Coulomb suppression of NMR coherence peak in fullerene superconductors
Han-Yong Choi

TL;DR
This paper explains the suppression of the NMR coherence peak in fullerene superconductors by modeling Coulomb interactions within Eliashberg theory, showing how electron-electron repulsions dampen the expected NMR signal.
Contribution
It introduces a self-consistent inclusion of frequency-dependent Coulomb interactions and vertex corrections into Eliashberg theory to explain experimental observations.
Findings
Coulomb interactions cause significant damping in the superconducting state.
The model reproduces the experimentally observed suppression of the NMR coherence peak.
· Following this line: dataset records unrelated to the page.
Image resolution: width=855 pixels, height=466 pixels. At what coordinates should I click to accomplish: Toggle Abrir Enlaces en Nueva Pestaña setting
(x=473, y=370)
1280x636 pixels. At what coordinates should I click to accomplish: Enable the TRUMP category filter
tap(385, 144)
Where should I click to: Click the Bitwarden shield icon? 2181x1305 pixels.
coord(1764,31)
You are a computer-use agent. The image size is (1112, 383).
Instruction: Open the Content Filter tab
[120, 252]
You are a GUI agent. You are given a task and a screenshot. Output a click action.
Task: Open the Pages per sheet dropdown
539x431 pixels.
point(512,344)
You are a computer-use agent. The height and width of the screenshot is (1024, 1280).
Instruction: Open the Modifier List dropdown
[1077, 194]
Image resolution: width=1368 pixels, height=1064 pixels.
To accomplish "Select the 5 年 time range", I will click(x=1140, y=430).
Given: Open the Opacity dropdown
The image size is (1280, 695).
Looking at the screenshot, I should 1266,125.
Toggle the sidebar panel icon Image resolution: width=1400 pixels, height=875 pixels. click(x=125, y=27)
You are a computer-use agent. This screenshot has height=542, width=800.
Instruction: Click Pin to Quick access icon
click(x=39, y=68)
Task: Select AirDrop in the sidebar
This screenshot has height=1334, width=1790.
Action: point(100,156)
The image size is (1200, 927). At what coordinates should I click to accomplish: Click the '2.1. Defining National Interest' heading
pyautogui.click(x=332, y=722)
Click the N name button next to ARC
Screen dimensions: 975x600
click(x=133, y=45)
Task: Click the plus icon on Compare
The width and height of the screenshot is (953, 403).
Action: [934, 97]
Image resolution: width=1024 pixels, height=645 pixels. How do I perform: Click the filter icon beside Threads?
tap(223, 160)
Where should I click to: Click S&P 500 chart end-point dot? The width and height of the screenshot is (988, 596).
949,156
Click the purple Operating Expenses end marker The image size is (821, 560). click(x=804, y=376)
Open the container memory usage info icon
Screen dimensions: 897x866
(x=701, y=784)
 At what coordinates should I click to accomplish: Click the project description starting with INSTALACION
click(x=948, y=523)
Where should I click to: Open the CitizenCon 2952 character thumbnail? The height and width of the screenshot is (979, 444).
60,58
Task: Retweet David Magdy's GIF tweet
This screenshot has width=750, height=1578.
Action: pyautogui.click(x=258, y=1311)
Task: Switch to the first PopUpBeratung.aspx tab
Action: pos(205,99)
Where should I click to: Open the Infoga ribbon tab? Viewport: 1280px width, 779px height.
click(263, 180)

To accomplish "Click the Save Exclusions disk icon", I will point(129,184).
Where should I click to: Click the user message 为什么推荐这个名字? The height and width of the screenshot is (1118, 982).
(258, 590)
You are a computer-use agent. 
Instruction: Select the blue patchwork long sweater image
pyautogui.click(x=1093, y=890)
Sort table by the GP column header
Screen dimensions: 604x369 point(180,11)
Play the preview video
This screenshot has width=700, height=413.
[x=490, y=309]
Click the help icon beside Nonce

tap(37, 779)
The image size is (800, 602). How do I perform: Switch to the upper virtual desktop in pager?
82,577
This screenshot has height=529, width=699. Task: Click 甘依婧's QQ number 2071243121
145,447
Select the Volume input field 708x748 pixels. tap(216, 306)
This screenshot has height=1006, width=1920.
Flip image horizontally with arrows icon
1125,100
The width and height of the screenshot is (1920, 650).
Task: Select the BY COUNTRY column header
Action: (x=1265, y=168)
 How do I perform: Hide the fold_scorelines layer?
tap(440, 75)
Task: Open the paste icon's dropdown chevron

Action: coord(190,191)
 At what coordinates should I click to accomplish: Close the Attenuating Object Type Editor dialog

Inclusion of vertex corrections enhances the accuracy of the theoretical explanation.
Abstract
The suppressed NMR coherence peak in the fullerene superconductors is explained in terms of the dampings in the superconducting state induced by the Coulomb interaction between conduction electrons. The Coulomb interaction, modelled in terms of the onsite Hubbard repulsion, is incorporated into the Eliashberg theory of superconductivity with its frequency dependence considered self-consistently at all temperatures. The vertex correction is also included via the method of Nambu. The frequency dependent Coulomb interaction induces the substantial dampings in the superconducting state and, consequently, suppresses the anticipated NMR coherence peak of fullerene superconductors as found experimentally.